In fact, the parvo symptoms in cats and dogs might be very different, although they are caused by the viruses that are closely related. Parvo in cats can be very dangerous and fatal. Here are some important things you should know about parvo, starting from the definition, symptoms, treatment, and prevention.

 

The definition

Parvo is a digestion infection caused by a virus called Feline Panleukopenia Virus (FPV). FPV, also referred to as feline distemper, is one of the most life-threatening and highly contagious diseases in cats. FPV works by killing all the body’s defense cells then make the cats are more open to another infection. It is because their blood cells are attacked which may cause them to get anemia. The unvaccinated cats and kittens (ages 2 to 6 months) are at the highest risk for getting infected by this virus. They may get infected once they are in contact with infected parvo poop, urine (any other bodily fluids), or blood. The other cause comes from infected people or materials, such as toys, equipment, bedding, etc.

 

The common symptoms

Parvo symptoms in cats are various, and sometimes the cats don’t show any signs. However, if they show the symptoms, these may include lethargy, watery diarrhea (or even bloody), losing appetite (lead to the weight loss), vomiting, high fever, dehydration, anemia, as well as neurological symptoms.
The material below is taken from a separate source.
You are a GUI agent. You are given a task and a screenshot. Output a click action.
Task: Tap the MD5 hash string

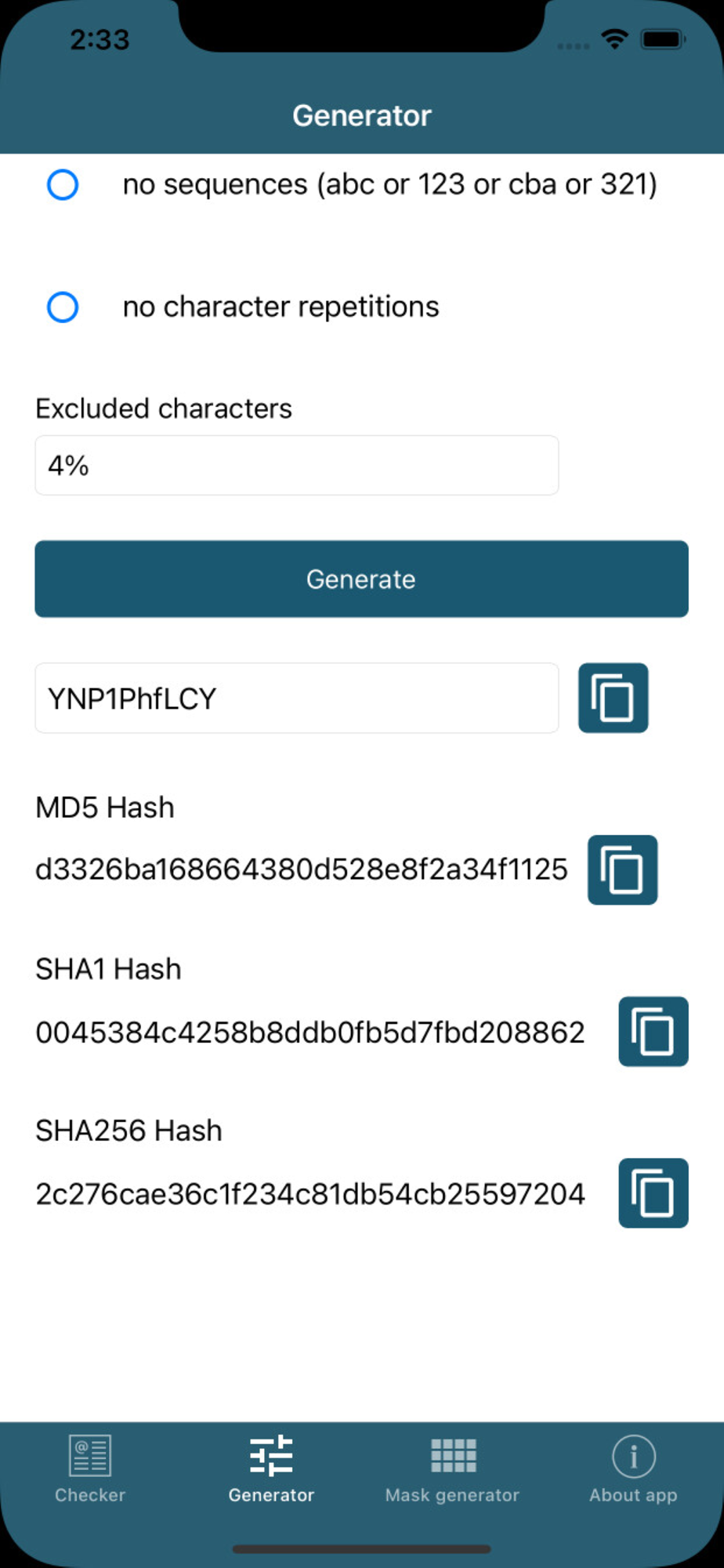click(302, 869)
The critical time for parvo in cats is pretty short: only 24 hours. If your infected cats do not get any right treatment in 24 hours, their life is endangered.

 

The treatments

Whenever you spot any parvo symptoms in your pets, be sure to see a vet immediately. In most cases, the affected cats will need hospitalization since they should be infused to fulfill the nutrition. In addition, the cats will also need to be isolated because parvovirus is extremely resilient and can live up to a year or even years on the ground. If your cats are not isolated, other cats will be highly risked to get infected.

 

The prevention

To minimize the chance of your cats getting infected by FPV, you can follow the veterinarian’s suggestion and take your cats to get vaccinated. Moreover, whenever you touch them, make sure to wash your hands properly with soap before and after touching them. In this way, you can minimize the chance of passing parvo symptoms in cats from the affected pets to other healthy pets.